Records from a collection
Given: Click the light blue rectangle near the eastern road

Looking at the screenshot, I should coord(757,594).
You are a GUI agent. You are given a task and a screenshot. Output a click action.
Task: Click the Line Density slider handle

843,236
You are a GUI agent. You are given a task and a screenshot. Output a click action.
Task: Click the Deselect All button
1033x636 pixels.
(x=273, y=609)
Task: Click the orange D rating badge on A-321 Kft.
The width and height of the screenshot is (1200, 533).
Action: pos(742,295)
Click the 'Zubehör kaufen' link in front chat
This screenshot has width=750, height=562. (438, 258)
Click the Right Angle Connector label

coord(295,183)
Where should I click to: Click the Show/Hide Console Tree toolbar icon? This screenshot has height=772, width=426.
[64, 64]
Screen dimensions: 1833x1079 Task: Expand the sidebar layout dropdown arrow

DESCRIPTION OF THE TASK.
The response should consist of every record above, reproduced exactly.

ANSWER TO THE EXERCISE.
Given: Click the light blue rectangle near the eastern road

Looking at the screenshot, I should coord(757,594).
You are a GUI agent. You are given a task and a screenshot. Output a click action.
Task: Click the Line Density slider handle

843,236
You are a GUI agent. You are given a task and a screenshot. Output a click action.
Task: Click the Deselect All button
1033x636 pixels.
(x=273, y=609)
Task: Click the orange D rating badge on A-321 Kft.
The width and height of the screenshot is (1200, 533).
Action: pos(742,295)
Click the 'Zubehör kaufen' link in front chat
This screenshot has width=750, height=562. (438, 258)
Click the Right Angle Connector label

coord(295,183)
Where should I click to: Click the Show/Hide Console Tree toolbar icon? This screenshot has height=772, width=426.
[64, 64]
Screen dimensions: 1833x1079 Task: Expand the sidebar layout dropdown arrow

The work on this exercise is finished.